[[ EXERCISE DATA open ]]

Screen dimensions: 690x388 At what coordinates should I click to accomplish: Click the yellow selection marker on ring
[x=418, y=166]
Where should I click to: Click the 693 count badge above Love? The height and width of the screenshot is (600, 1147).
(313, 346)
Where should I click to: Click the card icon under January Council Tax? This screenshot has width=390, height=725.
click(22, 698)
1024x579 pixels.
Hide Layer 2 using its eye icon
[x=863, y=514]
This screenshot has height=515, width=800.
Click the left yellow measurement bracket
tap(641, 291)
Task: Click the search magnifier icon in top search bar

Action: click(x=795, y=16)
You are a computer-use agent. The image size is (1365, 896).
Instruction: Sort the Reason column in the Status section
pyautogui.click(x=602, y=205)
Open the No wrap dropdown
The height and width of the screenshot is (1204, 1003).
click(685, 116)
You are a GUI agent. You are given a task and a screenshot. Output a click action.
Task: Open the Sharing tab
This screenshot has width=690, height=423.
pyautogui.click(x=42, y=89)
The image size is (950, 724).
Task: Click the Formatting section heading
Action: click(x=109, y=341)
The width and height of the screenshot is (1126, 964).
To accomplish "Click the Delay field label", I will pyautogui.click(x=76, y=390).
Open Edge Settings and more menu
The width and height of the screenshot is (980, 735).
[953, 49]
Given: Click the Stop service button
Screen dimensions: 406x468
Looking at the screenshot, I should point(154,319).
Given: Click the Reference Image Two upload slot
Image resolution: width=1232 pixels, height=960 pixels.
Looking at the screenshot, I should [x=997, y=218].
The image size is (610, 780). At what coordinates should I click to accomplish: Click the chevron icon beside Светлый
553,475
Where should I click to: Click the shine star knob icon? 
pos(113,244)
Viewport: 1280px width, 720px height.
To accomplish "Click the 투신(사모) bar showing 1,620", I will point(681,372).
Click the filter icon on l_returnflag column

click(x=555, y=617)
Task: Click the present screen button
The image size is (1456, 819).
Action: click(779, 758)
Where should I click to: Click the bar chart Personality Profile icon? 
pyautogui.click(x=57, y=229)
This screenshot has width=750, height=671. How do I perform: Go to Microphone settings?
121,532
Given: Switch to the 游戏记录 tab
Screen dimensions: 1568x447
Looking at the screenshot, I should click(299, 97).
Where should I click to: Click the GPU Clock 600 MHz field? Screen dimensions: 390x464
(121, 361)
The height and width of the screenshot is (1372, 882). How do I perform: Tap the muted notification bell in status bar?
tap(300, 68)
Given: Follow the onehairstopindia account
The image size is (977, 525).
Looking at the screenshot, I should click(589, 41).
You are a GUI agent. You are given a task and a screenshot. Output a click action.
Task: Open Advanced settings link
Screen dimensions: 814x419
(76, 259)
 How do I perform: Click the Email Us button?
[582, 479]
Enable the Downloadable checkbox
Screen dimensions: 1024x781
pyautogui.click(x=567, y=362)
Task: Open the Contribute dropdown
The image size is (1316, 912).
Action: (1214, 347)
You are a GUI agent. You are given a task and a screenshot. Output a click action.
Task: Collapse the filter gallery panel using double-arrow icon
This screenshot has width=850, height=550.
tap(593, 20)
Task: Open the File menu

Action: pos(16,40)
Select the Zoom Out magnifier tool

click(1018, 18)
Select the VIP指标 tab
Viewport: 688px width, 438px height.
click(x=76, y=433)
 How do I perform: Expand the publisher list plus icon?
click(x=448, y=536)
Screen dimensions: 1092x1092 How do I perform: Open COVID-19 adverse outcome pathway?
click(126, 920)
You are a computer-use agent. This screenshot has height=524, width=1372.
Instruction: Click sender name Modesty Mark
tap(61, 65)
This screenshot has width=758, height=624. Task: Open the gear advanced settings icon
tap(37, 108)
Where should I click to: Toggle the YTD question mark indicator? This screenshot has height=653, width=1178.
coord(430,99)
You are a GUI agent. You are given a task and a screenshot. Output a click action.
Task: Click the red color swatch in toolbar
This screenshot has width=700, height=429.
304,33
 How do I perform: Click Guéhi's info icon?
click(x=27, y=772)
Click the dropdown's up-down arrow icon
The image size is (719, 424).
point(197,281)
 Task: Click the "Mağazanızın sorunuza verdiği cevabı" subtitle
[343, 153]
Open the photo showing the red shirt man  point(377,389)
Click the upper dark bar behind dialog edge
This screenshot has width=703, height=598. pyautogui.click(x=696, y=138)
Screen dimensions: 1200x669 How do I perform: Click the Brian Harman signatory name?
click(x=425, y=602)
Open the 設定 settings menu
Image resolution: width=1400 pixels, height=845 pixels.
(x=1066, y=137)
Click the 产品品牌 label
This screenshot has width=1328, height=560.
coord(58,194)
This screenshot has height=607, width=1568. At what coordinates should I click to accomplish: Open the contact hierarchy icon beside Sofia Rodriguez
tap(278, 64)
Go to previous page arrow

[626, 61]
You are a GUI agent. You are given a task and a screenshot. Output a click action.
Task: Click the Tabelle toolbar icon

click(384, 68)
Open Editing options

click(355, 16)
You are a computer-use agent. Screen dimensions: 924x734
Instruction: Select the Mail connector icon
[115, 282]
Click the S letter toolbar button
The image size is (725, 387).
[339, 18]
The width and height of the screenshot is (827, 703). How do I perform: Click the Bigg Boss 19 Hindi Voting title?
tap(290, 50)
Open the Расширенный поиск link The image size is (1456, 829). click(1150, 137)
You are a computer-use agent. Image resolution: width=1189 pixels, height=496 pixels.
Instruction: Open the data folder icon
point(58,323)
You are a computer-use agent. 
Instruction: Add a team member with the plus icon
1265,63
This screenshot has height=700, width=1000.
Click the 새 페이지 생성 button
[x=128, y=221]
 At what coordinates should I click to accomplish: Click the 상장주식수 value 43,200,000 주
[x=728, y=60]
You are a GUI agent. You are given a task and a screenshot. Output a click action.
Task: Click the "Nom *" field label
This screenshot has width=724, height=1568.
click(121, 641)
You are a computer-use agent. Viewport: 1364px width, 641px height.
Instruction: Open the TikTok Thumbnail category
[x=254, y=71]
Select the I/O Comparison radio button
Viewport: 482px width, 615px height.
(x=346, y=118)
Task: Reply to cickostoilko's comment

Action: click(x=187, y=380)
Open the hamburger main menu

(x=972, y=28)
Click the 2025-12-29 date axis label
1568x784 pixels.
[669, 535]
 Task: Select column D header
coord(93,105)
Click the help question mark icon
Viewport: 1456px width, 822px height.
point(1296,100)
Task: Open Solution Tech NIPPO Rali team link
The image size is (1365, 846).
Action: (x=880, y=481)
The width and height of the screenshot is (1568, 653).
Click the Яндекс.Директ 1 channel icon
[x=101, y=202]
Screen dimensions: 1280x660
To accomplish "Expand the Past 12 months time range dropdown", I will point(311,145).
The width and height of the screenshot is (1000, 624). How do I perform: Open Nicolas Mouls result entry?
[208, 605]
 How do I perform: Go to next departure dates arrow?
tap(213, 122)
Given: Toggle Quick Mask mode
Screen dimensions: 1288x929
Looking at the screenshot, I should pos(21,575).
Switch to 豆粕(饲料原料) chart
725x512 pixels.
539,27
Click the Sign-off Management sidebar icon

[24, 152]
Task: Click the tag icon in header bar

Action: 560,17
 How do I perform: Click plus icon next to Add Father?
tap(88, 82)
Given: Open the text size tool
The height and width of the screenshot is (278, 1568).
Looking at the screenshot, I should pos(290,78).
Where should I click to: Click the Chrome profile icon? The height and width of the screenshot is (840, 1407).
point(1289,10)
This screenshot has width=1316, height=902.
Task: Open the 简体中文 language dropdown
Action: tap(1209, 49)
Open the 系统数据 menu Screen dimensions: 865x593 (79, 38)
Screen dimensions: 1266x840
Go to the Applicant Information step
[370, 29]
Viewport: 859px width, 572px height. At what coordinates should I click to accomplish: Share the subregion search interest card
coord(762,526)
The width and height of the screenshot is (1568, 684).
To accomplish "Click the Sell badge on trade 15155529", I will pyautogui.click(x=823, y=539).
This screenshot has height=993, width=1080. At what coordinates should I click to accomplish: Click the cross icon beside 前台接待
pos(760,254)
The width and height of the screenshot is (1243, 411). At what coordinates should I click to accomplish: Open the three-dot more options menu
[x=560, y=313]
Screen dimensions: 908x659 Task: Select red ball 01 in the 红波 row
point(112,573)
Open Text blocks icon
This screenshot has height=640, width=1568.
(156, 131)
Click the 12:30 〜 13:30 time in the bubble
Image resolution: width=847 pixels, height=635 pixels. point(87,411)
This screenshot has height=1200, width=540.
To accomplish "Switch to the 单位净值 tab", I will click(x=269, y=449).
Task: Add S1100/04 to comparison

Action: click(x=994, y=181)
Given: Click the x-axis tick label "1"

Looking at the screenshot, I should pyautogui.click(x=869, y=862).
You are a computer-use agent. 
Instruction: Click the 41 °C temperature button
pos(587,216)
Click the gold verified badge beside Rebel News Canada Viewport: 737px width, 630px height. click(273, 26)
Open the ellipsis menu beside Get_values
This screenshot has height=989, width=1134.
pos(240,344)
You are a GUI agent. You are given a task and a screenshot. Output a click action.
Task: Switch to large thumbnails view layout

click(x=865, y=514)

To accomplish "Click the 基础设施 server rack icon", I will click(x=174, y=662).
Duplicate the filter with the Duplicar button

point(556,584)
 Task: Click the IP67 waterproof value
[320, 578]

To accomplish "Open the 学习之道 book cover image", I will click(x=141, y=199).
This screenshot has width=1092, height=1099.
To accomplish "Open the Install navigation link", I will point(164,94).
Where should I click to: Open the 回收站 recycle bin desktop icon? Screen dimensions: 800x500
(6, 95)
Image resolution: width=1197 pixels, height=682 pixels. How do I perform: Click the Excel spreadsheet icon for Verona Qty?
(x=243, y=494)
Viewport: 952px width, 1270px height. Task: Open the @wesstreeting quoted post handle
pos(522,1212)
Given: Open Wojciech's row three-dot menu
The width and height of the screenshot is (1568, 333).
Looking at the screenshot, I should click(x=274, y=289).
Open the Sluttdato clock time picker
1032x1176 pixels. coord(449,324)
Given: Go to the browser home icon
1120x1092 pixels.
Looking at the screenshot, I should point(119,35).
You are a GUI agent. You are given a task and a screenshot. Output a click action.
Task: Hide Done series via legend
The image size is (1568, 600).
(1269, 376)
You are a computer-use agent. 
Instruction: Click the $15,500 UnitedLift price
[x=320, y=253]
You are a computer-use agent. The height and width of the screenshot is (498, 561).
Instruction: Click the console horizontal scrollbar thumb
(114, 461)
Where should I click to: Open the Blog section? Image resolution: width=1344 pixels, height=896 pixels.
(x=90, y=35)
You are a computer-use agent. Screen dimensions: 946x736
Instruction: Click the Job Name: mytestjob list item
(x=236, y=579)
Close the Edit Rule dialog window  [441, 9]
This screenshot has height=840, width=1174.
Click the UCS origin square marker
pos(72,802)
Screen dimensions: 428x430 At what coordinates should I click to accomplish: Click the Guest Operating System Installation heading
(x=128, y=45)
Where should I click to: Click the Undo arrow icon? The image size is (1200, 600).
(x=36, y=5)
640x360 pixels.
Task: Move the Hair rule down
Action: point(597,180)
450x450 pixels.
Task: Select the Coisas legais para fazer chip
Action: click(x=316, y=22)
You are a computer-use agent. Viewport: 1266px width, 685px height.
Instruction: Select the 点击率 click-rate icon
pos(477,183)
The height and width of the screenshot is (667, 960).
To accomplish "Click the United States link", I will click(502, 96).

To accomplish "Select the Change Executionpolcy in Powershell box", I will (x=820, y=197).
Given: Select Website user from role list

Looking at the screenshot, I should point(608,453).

[[ EXERCISE DATA closed ]]

* [TASK TO COMPLETE] Search the listing above for the string "computer". Copy every line that contains it.

* [SOLUTION FOR THIS EXERCISE]
You are a computer-use agent. The image size is (1365, 896).
You are a computer-use agent. This screenshot has height=524, width=1372.
You are a computer-use agent. Screen dimensions: 924x734
You are a computer-use agent. Image resolution: width=1189 pixels, height=496 pixels.
You are a computer-use agent. 
You are a computer-use agent. Viewport: 1364px width, 641px height.
You are a computer-use agent. 
You are a computer-use agent. 
You are a computer-use agent. The height and width of the screenshot is (498, 561).
You are a computer-use agent. Screen dimensions: 946x736
You are a computer-use agent. Viewport: 1266px width, 685px height.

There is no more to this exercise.